The build uses a greedy coloring: walk the constraints, drop each into the lowest-numbered color whose bodies it doesn't already collide with. Greedy coloring is not optimal — finding the minimum number of colors is NP-hard — but you don't need optimal. You need few, and greedy on these sparse contact graphs gives you few. Box2D caps the color count and dumps any leftover constraints into an overflow bucket solved on a single thread. That overflow set is small enough in practice that the single-threaded tail doesn't dominate.

Two things about this that took me a second to appreciate:

Coloring is a per-step cost you pay anyway. Contacts change every step — bodies move, some pairs separate, new ones touch. So the coloring has to be rebuilt or incrementally maintained each step. That's overhead the single-threaded solver never pays. The design bet is that the coloring cost is cheaper than what you save by going wide. On a scene with enough bodies to matter, it is. On a scene with 30 bodies, coloring is pure loss — which is why this is a scaling technique, not a free win.
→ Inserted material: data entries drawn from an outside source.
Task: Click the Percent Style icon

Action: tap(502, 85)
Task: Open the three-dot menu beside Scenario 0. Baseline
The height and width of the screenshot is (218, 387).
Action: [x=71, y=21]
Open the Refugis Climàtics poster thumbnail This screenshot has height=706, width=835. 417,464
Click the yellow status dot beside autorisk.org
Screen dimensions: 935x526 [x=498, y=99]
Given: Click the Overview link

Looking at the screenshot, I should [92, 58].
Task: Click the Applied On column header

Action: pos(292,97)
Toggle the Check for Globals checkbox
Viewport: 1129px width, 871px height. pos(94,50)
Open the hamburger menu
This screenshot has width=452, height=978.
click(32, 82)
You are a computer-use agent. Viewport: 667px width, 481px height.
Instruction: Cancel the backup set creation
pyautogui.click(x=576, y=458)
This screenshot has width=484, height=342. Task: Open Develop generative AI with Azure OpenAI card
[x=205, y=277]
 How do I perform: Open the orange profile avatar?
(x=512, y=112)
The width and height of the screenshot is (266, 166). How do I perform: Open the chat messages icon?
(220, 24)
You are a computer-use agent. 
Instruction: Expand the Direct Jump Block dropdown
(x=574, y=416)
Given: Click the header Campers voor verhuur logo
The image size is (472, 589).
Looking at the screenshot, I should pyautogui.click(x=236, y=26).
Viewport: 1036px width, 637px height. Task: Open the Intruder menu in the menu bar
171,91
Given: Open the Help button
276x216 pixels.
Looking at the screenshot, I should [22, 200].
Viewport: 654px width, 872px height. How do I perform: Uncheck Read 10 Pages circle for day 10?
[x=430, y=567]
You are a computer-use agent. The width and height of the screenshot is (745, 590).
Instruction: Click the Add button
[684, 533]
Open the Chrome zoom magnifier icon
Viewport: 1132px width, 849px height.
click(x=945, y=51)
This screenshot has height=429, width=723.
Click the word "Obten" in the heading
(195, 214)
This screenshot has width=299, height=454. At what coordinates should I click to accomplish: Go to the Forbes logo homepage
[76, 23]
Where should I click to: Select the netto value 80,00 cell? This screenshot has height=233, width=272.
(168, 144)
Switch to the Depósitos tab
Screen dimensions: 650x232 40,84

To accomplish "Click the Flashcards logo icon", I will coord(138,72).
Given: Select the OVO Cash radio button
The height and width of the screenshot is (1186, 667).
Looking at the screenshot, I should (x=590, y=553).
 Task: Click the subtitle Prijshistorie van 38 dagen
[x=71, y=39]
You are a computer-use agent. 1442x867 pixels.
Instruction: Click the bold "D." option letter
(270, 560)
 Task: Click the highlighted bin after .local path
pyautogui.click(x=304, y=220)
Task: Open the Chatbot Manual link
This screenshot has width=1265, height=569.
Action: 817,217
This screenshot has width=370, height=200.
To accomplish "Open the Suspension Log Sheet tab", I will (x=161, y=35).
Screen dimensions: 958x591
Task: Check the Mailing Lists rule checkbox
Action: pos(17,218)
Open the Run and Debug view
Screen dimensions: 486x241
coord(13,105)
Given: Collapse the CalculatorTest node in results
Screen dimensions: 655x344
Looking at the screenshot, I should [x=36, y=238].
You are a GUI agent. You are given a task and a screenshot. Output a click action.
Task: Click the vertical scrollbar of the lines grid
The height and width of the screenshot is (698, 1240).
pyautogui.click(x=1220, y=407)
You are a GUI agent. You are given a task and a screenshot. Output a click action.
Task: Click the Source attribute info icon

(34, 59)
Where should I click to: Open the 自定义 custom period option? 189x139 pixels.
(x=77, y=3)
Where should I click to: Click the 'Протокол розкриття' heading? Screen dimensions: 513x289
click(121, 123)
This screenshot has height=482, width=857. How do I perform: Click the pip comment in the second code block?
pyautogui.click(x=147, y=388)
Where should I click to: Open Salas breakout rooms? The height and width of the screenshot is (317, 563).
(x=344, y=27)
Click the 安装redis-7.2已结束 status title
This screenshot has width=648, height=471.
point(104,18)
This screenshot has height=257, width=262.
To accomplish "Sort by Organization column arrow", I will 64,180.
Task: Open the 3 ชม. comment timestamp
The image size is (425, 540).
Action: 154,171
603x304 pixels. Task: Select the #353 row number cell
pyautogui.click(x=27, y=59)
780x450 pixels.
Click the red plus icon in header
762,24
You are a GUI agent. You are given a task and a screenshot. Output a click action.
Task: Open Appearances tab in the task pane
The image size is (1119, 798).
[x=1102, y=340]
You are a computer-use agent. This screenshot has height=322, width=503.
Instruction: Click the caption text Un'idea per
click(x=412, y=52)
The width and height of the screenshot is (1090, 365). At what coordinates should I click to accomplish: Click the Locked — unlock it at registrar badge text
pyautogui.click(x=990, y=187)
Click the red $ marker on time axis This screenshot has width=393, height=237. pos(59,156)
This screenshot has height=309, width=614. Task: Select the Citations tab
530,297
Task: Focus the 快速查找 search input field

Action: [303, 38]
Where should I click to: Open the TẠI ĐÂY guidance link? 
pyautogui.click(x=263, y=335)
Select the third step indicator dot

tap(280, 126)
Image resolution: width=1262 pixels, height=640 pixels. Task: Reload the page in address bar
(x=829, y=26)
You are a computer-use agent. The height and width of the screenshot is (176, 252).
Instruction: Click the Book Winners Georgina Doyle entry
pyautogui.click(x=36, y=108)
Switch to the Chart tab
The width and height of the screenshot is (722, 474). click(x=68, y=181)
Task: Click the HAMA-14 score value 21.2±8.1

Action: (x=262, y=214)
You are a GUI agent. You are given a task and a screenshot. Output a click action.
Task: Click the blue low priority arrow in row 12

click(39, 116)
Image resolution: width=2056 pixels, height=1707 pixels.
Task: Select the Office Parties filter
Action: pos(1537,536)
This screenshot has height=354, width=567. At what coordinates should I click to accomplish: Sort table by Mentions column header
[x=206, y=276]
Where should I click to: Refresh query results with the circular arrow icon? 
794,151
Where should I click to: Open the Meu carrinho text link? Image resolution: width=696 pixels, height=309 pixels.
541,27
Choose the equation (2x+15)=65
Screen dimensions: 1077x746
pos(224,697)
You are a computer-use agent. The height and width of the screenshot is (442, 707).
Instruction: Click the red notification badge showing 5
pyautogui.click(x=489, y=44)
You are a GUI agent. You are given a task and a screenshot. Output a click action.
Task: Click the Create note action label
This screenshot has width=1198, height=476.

Coloring and cache locality reinforce each other. Here's the part that surprised me. Once you group constraints by color, you can lay out each color's constraint data contiguously and stream it. The parallelism partition also happens to be a locality-friendly ordering. This is the actual reason "readable" and "fast" aren't at war in this codebase: the same decomposition that unlocks lock-free threading also gives each thread a clean sequential run over its slice. One idea, two payoffs.

Why this beats the fix you'd reach for

If you've written a parallel solver before, your instinct was probably atomics or a Jacobi relaxation, because those are the tricks that show up first when you search for "parallel constraint solver." Coloring is less obvious because it front-loads the cleverness: you spend effort organizing the work so the hot loop can be dumb and fast, instead of making the hot loop smart enough to be safe.

That's a general shape worth stealing. When you have a loop that's hard to parallelize because iterations touch shared state, the reflex is to protect the shared state. The better question is often: can I partition the iterations so that within a partition, nothing is shared at all? If you can, the partition is free of synchronization by construction, and you only pay coordination cost at the seams between partitions.

I've used the same trick well outside physics:

  • Spatial systems. Bucket entities by grid cell; entities in non-adjacent cells never interact this frame, so you can update them in parallel with no locks. That's graph coloring on a spatial graph, whether or not you call it that.
  • Batched graph mutations. If you're applying a queue of edits to a shared structure, group the edits by which region they touch. Disjoint regions go concurrent.

The point isn't "use graph coloring." It's that the hardest parallelism problems are usually scheduling problems in disguise. You get further by proving two pieces of work are independent than by making dependent work thread-safe.

What to actually take away

Don't cargo-cult the coloring into a 40-body scene and wonder why it's slower — the setup cost only amortizes when you have enough constraints to fan out across cores, and only when a meaningful fraction of them land in the parallel colors rather than the overflow bucket. If you want to know whether it's paying off in your own code, the honest measurement isn't wall-clock alone; it's whether your threads are actually running lock-free work or stalling on a shared structure. perf stat won't show you a lock you didn't take, but it'll show you the IPC drop when threads fight over a cache line, and a contention profiler will show you the mutex you should have designed away.

And read the Box2D v3 solver source before you write your own — 2D or 3D, the shape of the problem is the same. The data layout is the part everyone copies. The coloring is the part everyone reinvents badly — usually by reaching for atomics first and discovering, three days in, that the real problem was never how to make the write safe. It was how to arrange the work so the write was never contended in the first place.